◆ PASSAGE GIVEN:
The photograph would raise few eyebrows today: a gathering of bishops in full regalia at the consecration of an Episcopal bishop coadjutor* in Fond du Lac, Wisconsin. And yet the picture, taken at the turn of the last century, created a sensation within the normally staid ranks of the Episcopal Church — and not just because the group included several high-ranking observers from the Russian Orthodox and Polish National churches. No, the problem was not so much who was there but what they wore: the tall double-pointed hats called mitres and ornate ceremonial robes known as copes that were typically worn by Roman Catholic prelates. Although the image was in black and white, there is little doubt the bishops’ attire was as colorful as it was resplendent. This bunch would not have looked out of place in a Mummers parade. Small wonder that the photo quickly earned the sobriquet, “The Fond du Lac Circus.”

The photograph is believed to have been the first in which bishops of a nominally Protestant denomination appeared decked out as if for a Roman Catholic convocation. Reaction was swift among the dominant low-church elements of the Episcopal Church, which regarded the display of high-church finery as “ritual anarchy” and an unacceptable restoration of “popery.” The presiding bishop fumed that the vestments worn by the bishops at the Fond du Lac consecration had “no authority of use in the church.”

Looked at from the vantage point of the 21st century, when Episcopal bishops routinely strut their stuff on ceremonial occasions, it may be hard to understand what all the fuss was about. However, the Fond du Lac controversy was the culmination of a half-century of tugging and pulling between Protestant and Anglo-Catholic factions within the Anglican Communion, of which the Episcopal Church was a part. The Protestant Reformation itself had been fought in part over the place that ritual and fancy vestments played in worship.

The Church of England had practiced an amalgam of Protestant and Catholic modes of worship since Henry VIII broke ranks with Rome in the 16th century. As the established church in Great Britain, Anglicans generally sought to achieve a happy medium, albeit not without some friction as liturgical practices had tilted one way or the other. A threatened Anglo-Catholic tilt in the wake of the Oxford Movement in mid-19th century Britain led to legislation in Parliament banning such “popish” practices as using candles, incense and bells during services and priests wearing special vestments to celebrate communion. All are now common practice – or at least tolerated -- in many Episcopal churches today.

◆ LISTED RECORDS:

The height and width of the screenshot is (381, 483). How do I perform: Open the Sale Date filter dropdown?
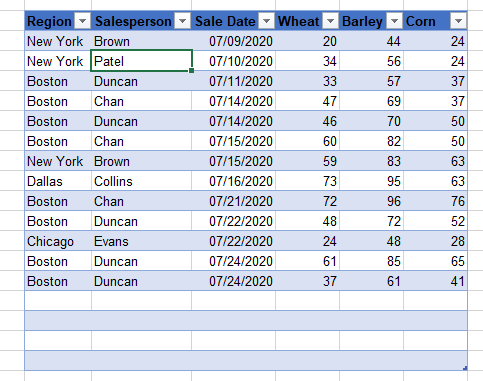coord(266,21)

---

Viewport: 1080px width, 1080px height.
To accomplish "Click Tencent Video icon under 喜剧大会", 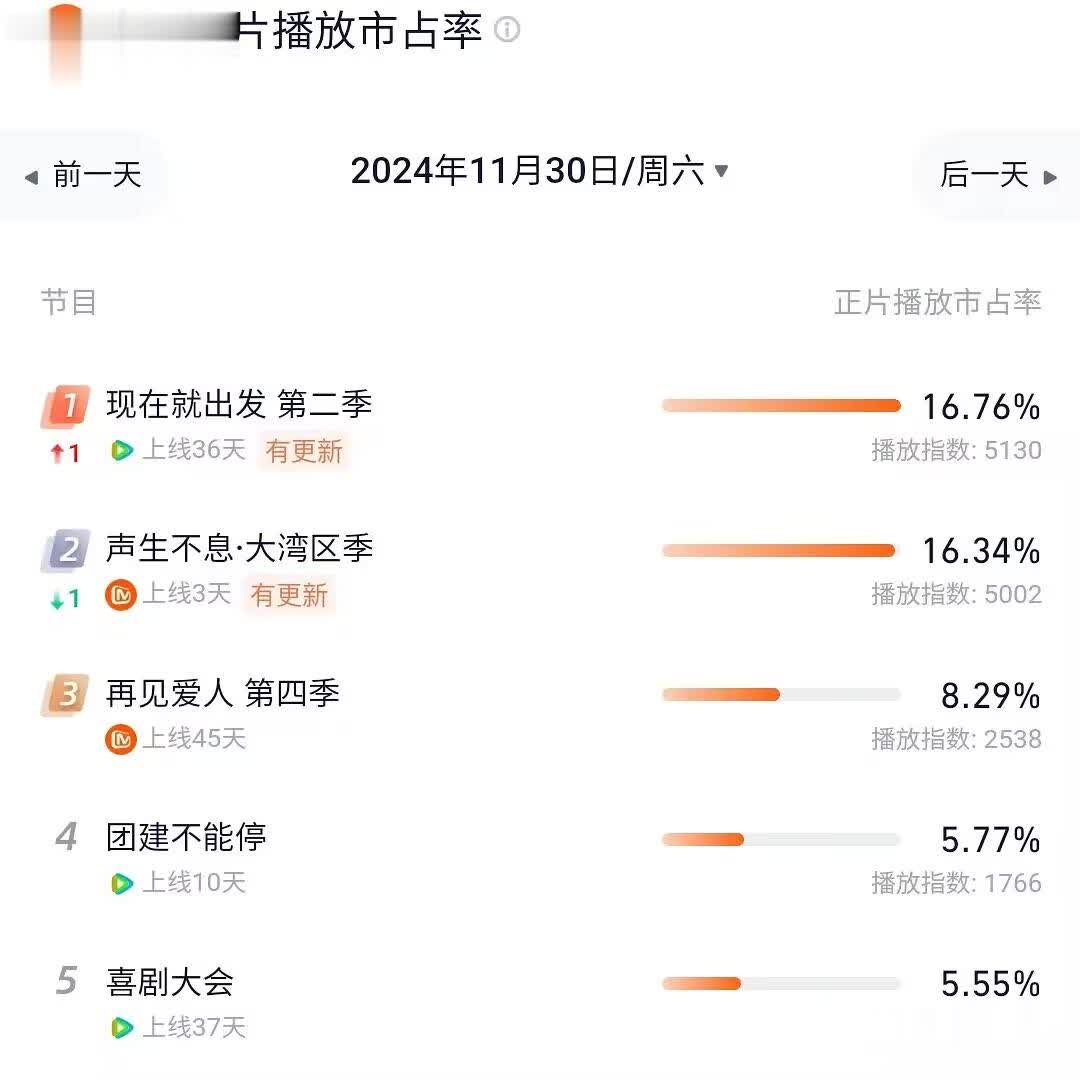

◆ EXERCISE PROMPT: Retype the passage on the Fond du Lac photograph word for word, from "The Church of" up to and including "Episcopal churches today.".

◆ OUTPUT BELOW:
The Church of England had practiced an amalgam of Protestant and Catholic modes of worship since Henry VIII broke ranks with Rome in the 16th century. As the established church in Great Britain, Anglicans generally sought to achieve a happy medium, albeit not without some friction as liturgical practices had tilted one way or the other. A threatened Anglo-Catholic tilt in the wake of the Oxford Movement in mid-19th century Britain led to legislation in Parliament banning such “popish” practices as using candles, incense and bells during services and priests wearing special vestments to celebrate communion. All are now common practice – or at least tolerated -- in many Episcopal churches today.